14.エピローグ-2
「その時Mには婚約者Hがいた。あ、これが英明お父さんね」
「わかってるよ。わざわざイニシャル使わなくてもいいだろ。本名で語れよ」
「そして結婚式の夜、MとSは偶然再会し、なんと、想いが燃え上がった二人は、衝動的にラブホに飛び込み、なだれ込むように抱き合い、唇を求め合い、その熱く火照った肌を重ね合い、一つに繋がってお互いの身体を貪り合った」
「おまえ、語り口がエロ過ぎだ」
健太郎は顔を赤くしていた。
「その繋がって貪り合った結果があたし」
真琴は自分の鼻を人差し指でつついた。
「その夜にできたってこと? なんでわかるの?」
「だって、あたしがMのお腹に宿った時期から逆算するとそうなるんだって」
健太郎はいらいらしたように言った。「だからMじゃなくて『美穂』でいいよ、頭の中でいちいち変換するのが煩わしいよ」
「わかったよ、もう」ちっと舌打ちをして真琴は続けた。「美穂と誠也が愛し合ったのはその時が初めてで、次に再会して貪り合ったのは五年後。

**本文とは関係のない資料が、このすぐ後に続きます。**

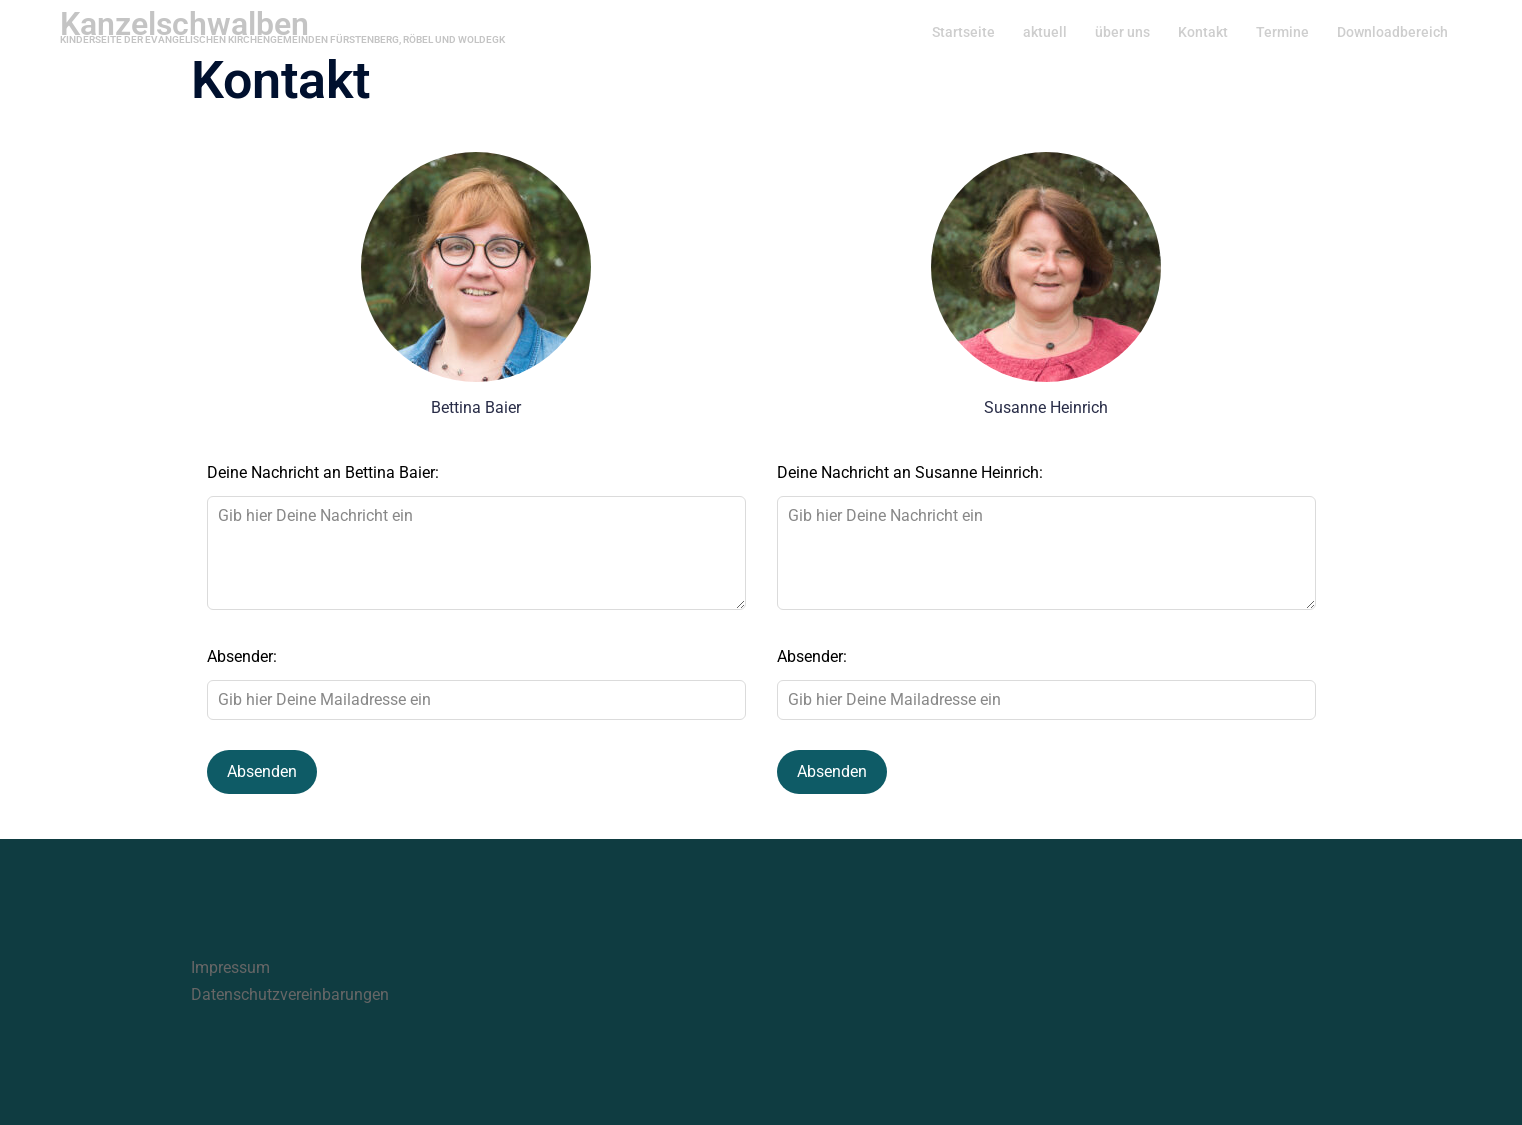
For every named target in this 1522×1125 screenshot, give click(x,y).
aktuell (1045, 32)
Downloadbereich (1392, 32)
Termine (1282, 32)
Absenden (262, 771)
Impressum (230, 967)
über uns (1122, 32)
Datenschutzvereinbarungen (290, 994)
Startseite (963, 32)
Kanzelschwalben (184, 24)
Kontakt (1203, 32)
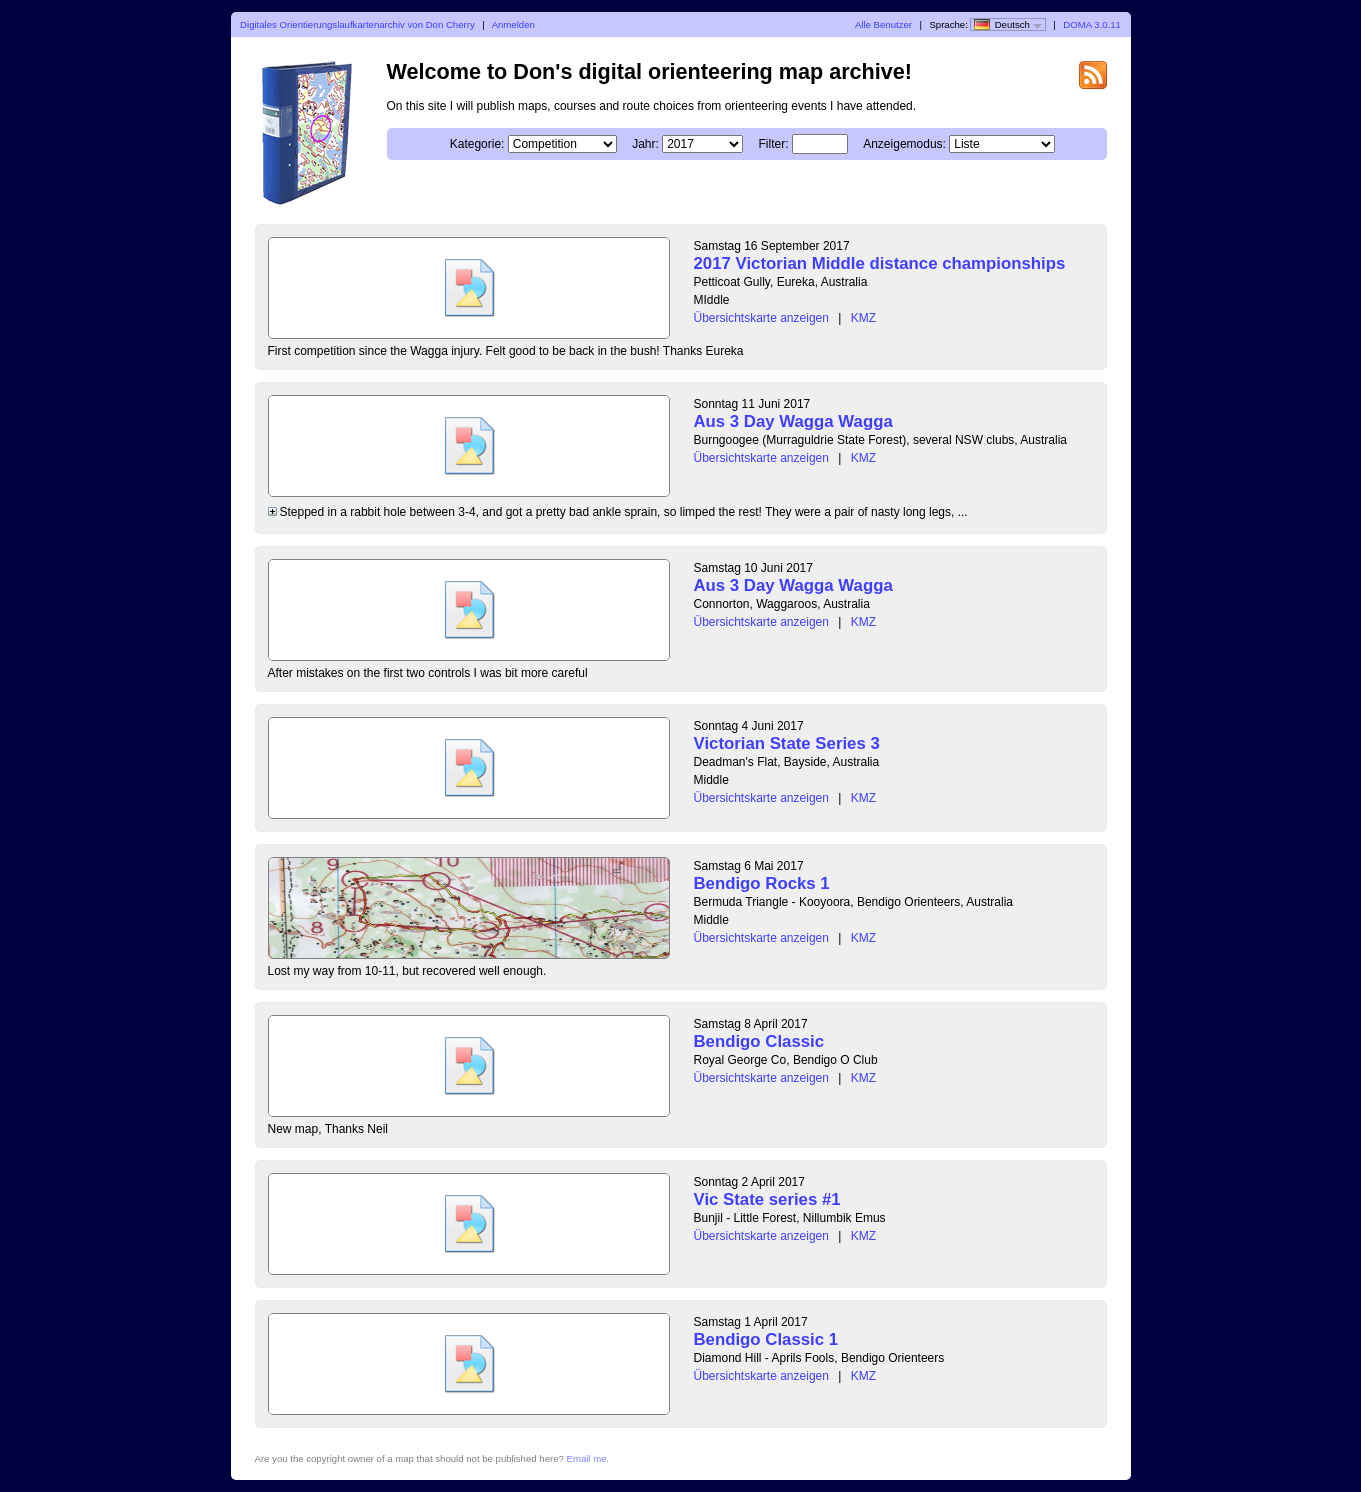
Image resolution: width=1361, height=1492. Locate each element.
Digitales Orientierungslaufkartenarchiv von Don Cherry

その時あたしは幼児。幼稚園に行ってた。だから初めてのエッチであたしができちゃったってことで間違いないでしょ?」
「でもどうして英明おじさんじゃなくて誠也さんの子だってわかるの?」
真琴は背筋を伸ばし、右手の人差し指を立てて静かに言った。
「英明は『無精子症』なのだった」
「ほ、ほんとに?」真雪は思わず口を押さえた。
真琴は少ししんみりとしたように続けた。「そのことが解ったのはあたしが中学生だった頃なんだって。お母さんに黙って診察を受けてわかったらしい」
「どうして美穂おばちゃんに黙って診察を?」
「元々セックスに対して超淡泊で、性的な快感も持てなかったお父さんは、お母さんの身体を満足させられないことを悩んでて、何とかしようと一人で思い詰めてたって言ってた」
「なるほど」
「でもさ、その時あたしっていうもう中学生の娘がいるのに、あなたに精子を作る能力はありません、なんて言われたわけでしょ? お父さんのショックは大きかったよね、きっと」
「想像に余りあるな……」健太郎が険しい顔で言った。
「マコちゃんは自分の子じゃなかった、ってことだもんね……」
「でもね、お母さんはお父さんをずっと変わらず大切にしてたし、優しくしてたし、あたしに対してもすっごくいい母親だったから、お父さんもそのことをだんだん考えないようになっていったんだって。大人だよね」
「そうは言っても」真雪が切なそうな顔をした。「でもやっぱりずっと気に掛かってたんだと思うな」
「あたしもそう思う。で、そんなある日、お父さんは誠也にいちゃんとお母さんが車でラブホから出て来るのを偶然目撃! ちゃらりー!!」
「効果音なしで頼むよ」健太郎が言った。
「そしてお父さんは自棄になって、あろうことか職場の若い女先生との不倫に走った」
「ええっ? ほんとに?」
「って、そんなことばらしていいのかよ、俺たちに」
「信頼できるお二人だから話すんです」真琴は上目遣いで二人を見ながら馬鹿丁寧な口調で言った。
「でもやっぱりだめだった」
真琴はふうとため息をついた。
「だめって?」
「お父さん、性的に不能だから、その相手の同僚の人も満足させることができずに破局。もう自己嫌悪に陥ったって。無理もないよね」
「追い詰められてたのね、英明おじさん……」真雪はさらに切なそうな顔をした。
「でもね、それから思いが変わっていったって言ってた、お父さん。誠也にいちゃんとお母さんがそういう関係であることを赦そうと思ったんだって。お母さんをセックスで気持ち良くしてあげられない自分の代わりを誠也にいちゃんに頼んだ、ってことね」
「そうか……」
「その上であたしが二人の娘だってことがはっきりすると、その後もお母さんの身体を満足させることを誠也にいちゃんに任せて夫婦関係を続けよう、って約束し合った」
「そういうことかー」
健太郎は手をこまぬいて何度もうなずいた。